L'Europa rischia di diventare un continente pieno di tubi ma senza gas

«Le politiche europee vedono le perforazioni per il gas come un delitto, un crimine e noi non ne produciamo più. E chi non ha la materia prima non detta le regole del gioco». Questo il monito arrivato dall'amministratore delegato di ENI, Claudio Descalzi.

ROMA - L'Europa rischia di diventare un continente pieno di tubi ma senza gas. Rispetto a 20 anni fa infatti quando gli europei producevano il 50% del gas di cui avevano bisogno, prevalentemente nel Nord e nell'Est, tra 7-8 anni in Europa si produrrà solo il 18% del fabbisogno, 80 miliardi di mc. «Le politiche europee vedono le perforazioni per il gas come un delitto, un crimine e noi non ne produciamo più. E chi non ha la materia prima non detta le regole del gioco». Questo il monito arrivato dall'amministratore delegato di Eni, Claudio Descalzi, intervenuto a un convegno di Confindustria sulle prospettive per il gas in Italia.

Sovraccapacità di 700 miliardi di mc non connessi
Per Descalzi infatti l'Europa ha una sovraccapacità di «700 miliardi di metri cubi non connessi e di 200 miliardi di metricubi di rigassificazione e ne usiamo meno del 20%. Non ci sono grandi investimenti da fare. Li abbiamo già fatti. Ma senza interconnessioni abbiamo buttato via soldi». Secondo l'ad infatti il sistema non funziona bene anche perchè c'è di mezzo il fatto che si è deciso di spingere sul carbone che costa poco: «ma non è così perchè paghiamo 73 miliardi di euro l'anno per abbassare le emissioni di Co2 con le sovvenzioni alle rinnovabili. Abbiamo generato un mostro con rinnovabili costosissime e costi infrastrutturali bottati». Per questo occorre «mettere a frutto le infrastrutture comuni.

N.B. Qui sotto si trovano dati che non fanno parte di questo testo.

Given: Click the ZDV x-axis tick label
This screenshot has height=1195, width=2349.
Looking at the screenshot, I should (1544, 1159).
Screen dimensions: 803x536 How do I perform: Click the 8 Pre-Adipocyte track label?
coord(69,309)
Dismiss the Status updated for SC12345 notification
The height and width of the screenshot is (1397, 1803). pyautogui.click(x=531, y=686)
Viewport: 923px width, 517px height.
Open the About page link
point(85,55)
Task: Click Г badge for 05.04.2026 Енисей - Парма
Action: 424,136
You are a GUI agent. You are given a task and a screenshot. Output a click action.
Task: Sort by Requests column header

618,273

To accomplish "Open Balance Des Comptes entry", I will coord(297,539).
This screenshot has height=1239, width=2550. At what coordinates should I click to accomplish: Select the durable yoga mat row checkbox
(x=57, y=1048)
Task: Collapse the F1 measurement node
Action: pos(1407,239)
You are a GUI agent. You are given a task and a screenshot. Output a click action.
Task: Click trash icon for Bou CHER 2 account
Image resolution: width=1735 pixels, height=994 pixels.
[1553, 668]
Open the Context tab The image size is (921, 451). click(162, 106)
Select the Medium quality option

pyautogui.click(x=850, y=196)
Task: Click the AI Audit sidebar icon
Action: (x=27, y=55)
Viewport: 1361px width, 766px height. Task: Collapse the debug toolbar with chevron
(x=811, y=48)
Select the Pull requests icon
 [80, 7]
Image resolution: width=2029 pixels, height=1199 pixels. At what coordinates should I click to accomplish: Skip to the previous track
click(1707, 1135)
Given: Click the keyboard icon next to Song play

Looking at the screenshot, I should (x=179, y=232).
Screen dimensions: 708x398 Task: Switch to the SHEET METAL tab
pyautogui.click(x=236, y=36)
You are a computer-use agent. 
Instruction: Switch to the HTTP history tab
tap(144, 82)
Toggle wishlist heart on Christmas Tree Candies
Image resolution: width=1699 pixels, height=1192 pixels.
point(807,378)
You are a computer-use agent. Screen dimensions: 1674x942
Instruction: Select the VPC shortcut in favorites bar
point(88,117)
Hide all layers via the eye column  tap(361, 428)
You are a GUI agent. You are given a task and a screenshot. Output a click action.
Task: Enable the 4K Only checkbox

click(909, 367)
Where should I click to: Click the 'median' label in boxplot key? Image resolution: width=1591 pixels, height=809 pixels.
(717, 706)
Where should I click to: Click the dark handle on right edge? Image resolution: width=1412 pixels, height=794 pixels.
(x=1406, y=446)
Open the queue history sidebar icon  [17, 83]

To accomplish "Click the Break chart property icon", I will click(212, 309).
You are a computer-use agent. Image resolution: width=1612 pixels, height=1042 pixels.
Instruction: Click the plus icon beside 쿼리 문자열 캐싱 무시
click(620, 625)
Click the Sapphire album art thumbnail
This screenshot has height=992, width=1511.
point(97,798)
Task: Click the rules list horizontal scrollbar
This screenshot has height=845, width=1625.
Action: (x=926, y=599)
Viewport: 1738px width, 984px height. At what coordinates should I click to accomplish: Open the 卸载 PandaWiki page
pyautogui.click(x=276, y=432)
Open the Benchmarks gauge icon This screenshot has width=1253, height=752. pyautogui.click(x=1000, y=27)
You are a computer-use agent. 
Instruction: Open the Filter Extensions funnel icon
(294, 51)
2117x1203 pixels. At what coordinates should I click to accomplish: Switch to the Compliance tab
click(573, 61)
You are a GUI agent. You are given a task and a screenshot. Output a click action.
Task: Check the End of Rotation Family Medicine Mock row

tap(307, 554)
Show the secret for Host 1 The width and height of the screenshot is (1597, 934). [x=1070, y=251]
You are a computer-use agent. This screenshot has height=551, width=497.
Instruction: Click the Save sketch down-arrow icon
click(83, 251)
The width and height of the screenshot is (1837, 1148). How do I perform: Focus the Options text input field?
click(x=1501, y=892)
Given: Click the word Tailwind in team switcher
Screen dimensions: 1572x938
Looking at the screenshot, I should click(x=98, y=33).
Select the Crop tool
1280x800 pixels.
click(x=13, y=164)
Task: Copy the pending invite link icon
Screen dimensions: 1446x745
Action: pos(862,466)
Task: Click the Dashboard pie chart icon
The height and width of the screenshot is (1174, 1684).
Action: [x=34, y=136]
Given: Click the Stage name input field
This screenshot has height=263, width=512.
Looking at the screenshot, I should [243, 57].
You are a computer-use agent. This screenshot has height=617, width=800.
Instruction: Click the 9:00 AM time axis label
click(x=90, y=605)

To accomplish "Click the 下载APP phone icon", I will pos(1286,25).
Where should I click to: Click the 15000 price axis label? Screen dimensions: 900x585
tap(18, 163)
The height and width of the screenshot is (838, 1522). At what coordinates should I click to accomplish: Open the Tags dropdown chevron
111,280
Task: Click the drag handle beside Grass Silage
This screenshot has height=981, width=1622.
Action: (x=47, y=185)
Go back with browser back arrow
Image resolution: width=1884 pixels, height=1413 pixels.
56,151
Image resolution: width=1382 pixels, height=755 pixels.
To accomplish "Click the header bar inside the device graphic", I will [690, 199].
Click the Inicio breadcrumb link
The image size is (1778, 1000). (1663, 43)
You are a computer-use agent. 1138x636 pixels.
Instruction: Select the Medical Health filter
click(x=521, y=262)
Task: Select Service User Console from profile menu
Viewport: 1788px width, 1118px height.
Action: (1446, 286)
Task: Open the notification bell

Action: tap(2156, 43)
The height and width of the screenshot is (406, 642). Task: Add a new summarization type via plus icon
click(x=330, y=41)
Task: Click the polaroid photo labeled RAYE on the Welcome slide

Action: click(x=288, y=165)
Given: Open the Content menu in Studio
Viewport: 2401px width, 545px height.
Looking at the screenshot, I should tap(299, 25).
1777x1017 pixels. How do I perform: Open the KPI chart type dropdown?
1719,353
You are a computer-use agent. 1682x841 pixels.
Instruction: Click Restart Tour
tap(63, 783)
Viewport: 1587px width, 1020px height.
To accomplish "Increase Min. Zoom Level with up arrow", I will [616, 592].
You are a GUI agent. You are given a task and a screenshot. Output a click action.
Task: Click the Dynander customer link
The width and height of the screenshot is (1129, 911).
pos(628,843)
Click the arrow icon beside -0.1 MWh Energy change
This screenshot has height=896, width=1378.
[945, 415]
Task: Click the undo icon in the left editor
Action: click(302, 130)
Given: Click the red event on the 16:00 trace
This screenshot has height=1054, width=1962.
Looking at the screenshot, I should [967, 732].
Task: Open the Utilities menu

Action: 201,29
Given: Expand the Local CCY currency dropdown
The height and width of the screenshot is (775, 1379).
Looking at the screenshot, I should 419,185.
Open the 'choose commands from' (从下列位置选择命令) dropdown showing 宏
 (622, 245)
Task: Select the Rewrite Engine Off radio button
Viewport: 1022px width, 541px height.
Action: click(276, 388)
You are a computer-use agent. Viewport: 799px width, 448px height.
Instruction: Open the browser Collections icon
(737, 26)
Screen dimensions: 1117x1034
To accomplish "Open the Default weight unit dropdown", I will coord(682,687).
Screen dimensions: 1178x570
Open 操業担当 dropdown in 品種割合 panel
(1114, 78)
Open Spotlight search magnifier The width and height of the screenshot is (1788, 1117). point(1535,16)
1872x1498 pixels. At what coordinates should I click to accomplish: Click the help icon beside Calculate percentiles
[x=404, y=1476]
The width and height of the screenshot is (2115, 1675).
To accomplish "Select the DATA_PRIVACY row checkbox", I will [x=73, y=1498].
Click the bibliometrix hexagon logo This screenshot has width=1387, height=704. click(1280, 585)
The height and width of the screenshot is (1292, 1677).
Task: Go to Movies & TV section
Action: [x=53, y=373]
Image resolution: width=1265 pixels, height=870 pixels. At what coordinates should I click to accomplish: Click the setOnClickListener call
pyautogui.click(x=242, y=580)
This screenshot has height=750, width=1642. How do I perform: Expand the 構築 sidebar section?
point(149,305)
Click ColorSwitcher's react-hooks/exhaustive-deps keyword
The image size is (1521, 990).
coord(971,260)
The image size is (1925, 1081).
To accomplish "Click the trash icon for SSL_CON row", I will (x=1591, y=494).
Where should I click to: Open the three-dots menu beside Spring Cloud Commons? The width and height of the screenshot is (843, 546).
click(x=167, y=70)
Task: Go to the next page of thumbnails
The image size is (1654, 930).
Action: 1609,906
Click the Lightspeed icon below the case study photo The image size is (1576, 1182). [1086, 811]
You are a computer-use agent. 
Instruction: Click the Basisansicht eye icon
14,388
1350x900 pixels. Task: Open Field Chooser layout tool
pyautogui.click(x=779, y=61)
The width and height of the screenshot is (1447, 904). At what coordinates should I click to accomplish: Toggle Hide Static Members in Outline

Le interconnessioni non possono essere legate agli interessi dei singoli stati».

Lescoeur: approvvigionamento gas Italia da Russia a richio da 2019
La sfida per l'Italia è aumentare la sicurezza del proprio portafoglio di approvvigionamento gas, «che sarà a rischio dal 2019 quando scadrà l'accordo per l'importazione del gas russo attraverso l'Ucraina, puntando sulla diversificazione delle rotte e garantendosi prezzi competitivi». A intervenire sul tema è stato Bruno Lescoeur, amministratore delegato di Edison, e direttore gas di Edf, intervenendo alla «Giornata gas: tra sicurezza e mercato» di Confindustria.
Per l'ad bisogna considerare che «le forniture da Algeria e Libia saranno a rischio nei prossimi anni» e che «la scadenza prevista nel 2019 dei contratti di importazione dalla Russia attraverso l'Ucraina mette a rischio la sicurezza globale dell'approvvigionamento italiano». Per questo «qualora Nord Stream non fosse affiancato da nuove infrastrutture, l'Italia continuerebbe a importare il gas da un'unica rotta, quella tedesca anziché ucraina».
Secondo Lescoeur occorre «sviluppare una rotta alternativa che porti il gas russo in Europa attraverso il corridoio sud, di cui il gasdotto Igi Poseidon potrebbe essere il tratto finale, svolgendo un ruolo complementare a quello di Tap che importerà il gas dall'Azerbaijan», inoltre bisognerebbe «aprire nuovi collegamenti con Egitto, Israele e Cipro» e «valorizzare le risorse italiane ed europee».